Overview
serde
is the most used Serialization/Deserialization library in the Rust ecosystem. It is easy to use, thanks to its annotation based macros and, due to the community, has a multitude of supported formats. But how does it work? How does serde
manage to take your data structure and seamlessly serialize and deserialize it? How can code from two different crates interoperate so well? I will try to answer these questions with this small workshop. In the process we will make our own toy implementation of serde
, and then expand it to understand why serde
is written the way it is.
Getting Started
If you want to follow at home, be sure to have an up-to-date rust compiler.
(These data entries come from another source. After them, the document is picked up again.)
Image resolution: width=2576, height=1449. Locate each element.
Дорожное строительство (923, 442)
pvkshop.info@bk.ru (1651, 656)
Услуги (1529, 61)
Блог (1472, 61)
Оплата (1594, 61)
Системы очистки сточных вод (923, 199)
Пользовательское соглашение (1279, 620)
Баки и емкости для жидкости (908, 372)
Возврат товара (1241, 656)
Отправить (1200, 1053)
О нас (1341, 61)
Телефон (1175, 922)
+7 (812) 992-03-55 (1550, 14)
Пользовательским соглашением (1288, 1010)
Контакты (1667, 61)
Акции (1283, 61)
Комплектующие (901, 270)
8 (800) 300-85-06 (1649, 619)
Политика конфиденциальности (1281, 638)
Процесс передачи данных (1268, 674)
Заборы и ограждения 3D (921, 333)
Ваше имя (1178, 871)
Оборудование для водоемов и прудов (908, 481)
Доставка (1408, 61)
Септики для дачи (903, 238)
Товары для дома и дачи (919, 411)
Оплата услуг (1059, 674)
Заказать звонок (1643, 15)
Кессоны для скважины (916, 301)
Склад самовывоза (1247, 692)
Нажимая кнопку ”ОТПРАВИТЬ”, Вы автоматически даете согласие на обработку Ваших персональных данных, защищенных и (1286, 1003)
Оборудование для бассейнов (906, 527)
Let’s start by defining the end product of what we want to achieve for now: Deserializing a custom struct.
#[derive(Debug)]
struct Information {
orders: Vec<u32>,
name: String,
value: f32,
}
impl Deserialize for Information {
// To be determined
}
let input = r#"
orders = 25, 123, 42
name = "Hello World"
value = 13.37
"#;
let info: Information = deserialize_from_string(input);
println!("{info:#?}");
It’s a rough outline, but it shows what we want to ultimately achieve: Given a string of data, we want to deserialize it into our typed struct.
Writing the Deserialize
definition and implementation
To get a good idea of what kind of data we might need, let’s start by writing the Deserialize
implementation. Designing data flow from the back to the front is in my opinion the ideal way to proceed, as this allows you to see what is required from what comes before.
An example Deserialize
definition could look like this:
trait Deserialize {
fn deserialize(input: &[u8]) -> Result<Self, DeserializeError>;
}
But I consider multiple things problematic already:
-
input
is formless data. What kind of format is this? JSON? TOML? It’s unclear -
DeserializeError
could either not be exhaustive enough, if its an enum, or not typed when it’s just a custom string
To fix point 1 we have to think about what it means to “input data” from an implementors point of view.
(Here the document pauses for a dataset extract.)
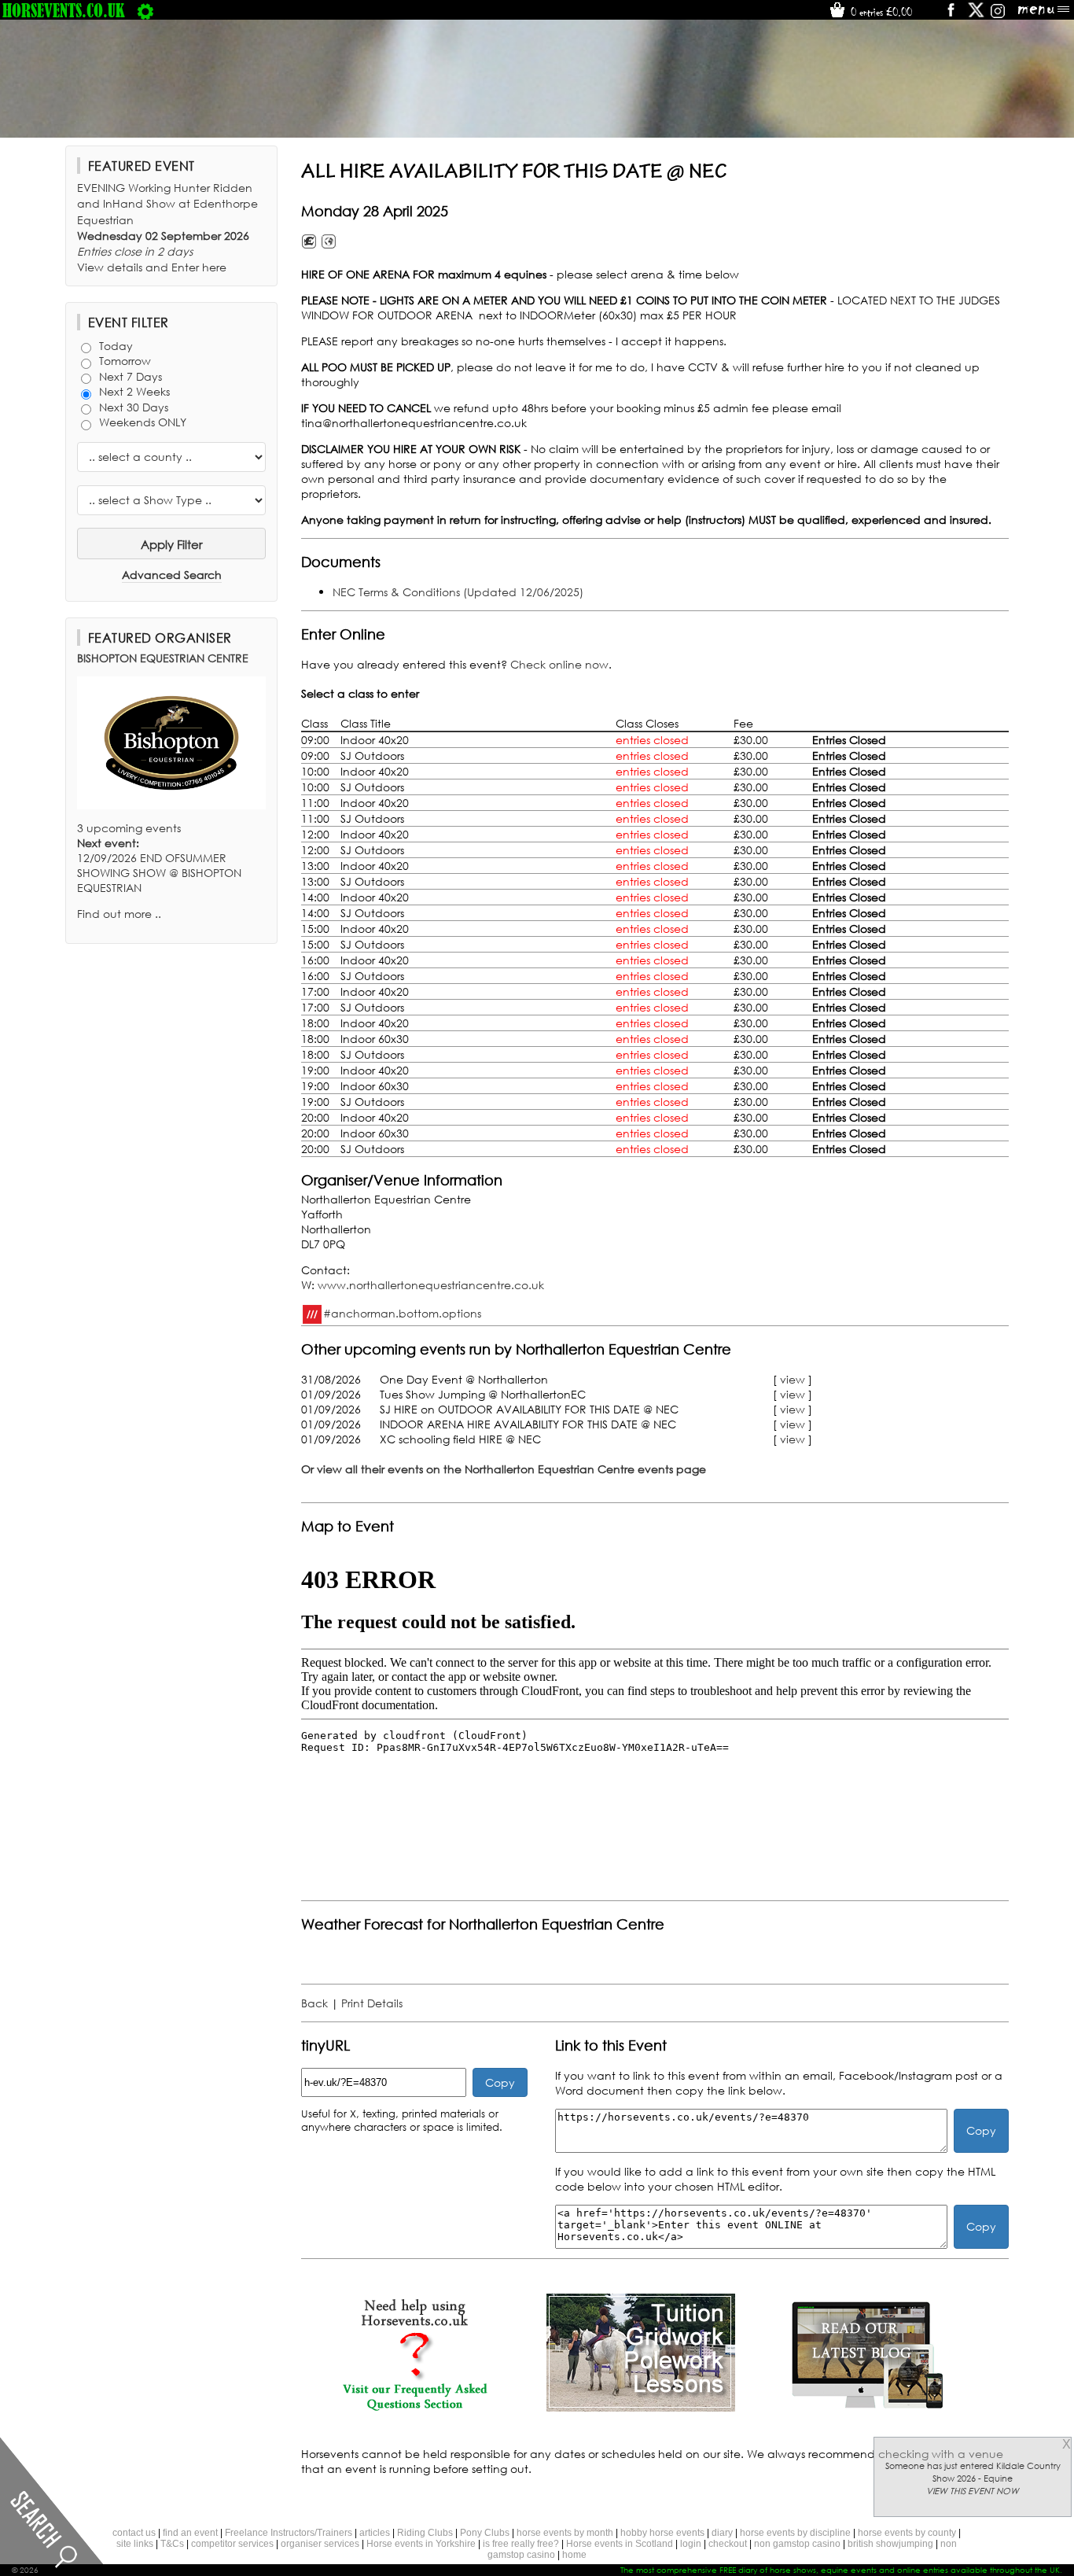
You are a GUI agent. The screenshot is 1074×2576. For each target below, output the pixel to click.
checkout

Imagine this implementation (input type intentionally left blank):
impl Deserialize for Information {
fn deserialize(input: _) -> Result<Self, DeserializeError> {
let orders: Vec<u32> = input.get_vector();
let name: String = input.get_string();
let value: f32 = input.get_f32();
Ok(Information { orders, name, value })
}
}
Aha! We make it easy for ourselves, instead of trying to decode the input, we just… ask the input to provide that information to us! This allows us to add a layer of indirection in between the type to-be-deserialized and the deserializer (who calls ‘deserialize’).
To rephrase this step: Instead of receiving the raw input data directly, we put a ‘something’ between that input and the implementation, and use that something to get the much more convenient methods like get_string
. This is called an indirection and it decouples the method from the input. I can at least imagine that requesting a string from JSON or YAML should both work, or any other similar format.
Thinking a bit more about this step we notice another issue, it seems to not only be order dependent, but we don’t even tell it what kind of fields we’re expecting…
Let’s try to fix that.
impl Deserialize for Information {
fn deserialize(input: _) -> Result<Self, DeserializeError> {
let orders: Vec<u32> = input.get_vector("orders");
let name: String = input.get_string("name");
let value: f32 = input.get_f32("value");
Ok(Information { orders, name, value })
}
}
A simple change, but what does it mean for our input? Not good news sadly. By choosing this interface, we are forcing input
to first give us something that corresponds to the the “orders” field, even if maybe “name” came first! This is bad news for all but the most pedantic encoding formats. I don’t think that forcing your input to be in a specific order is a good thing. It also makes it harder for you, the programmer! Because now you can’t change the field order without breaking all existing inputs! Is there something we can do to fix this?
Going deeper
To recap, we want to be able to say ‘give me a string’ or ‘give me an f32’, but we should not be forced to specify the order! This sounds like another indirection to me! Let’s think about how such a data flow could look like for our Information
object:
-
input
tells us we have a “name” object, thus we know that we are about to receive aString
! -
input
tells us we have a “value” object, thus we know that we are about to receive af32
! -
input
tells us we have a “orders” object, thus we know that we are about to receive aVec<u32>
!
One thing has become apparent, it is no longer us that dictate what we are about to receive, but the input
object. This pattern of an outside object calling specific methods on an object you provide is called the visitor pattern in this instance!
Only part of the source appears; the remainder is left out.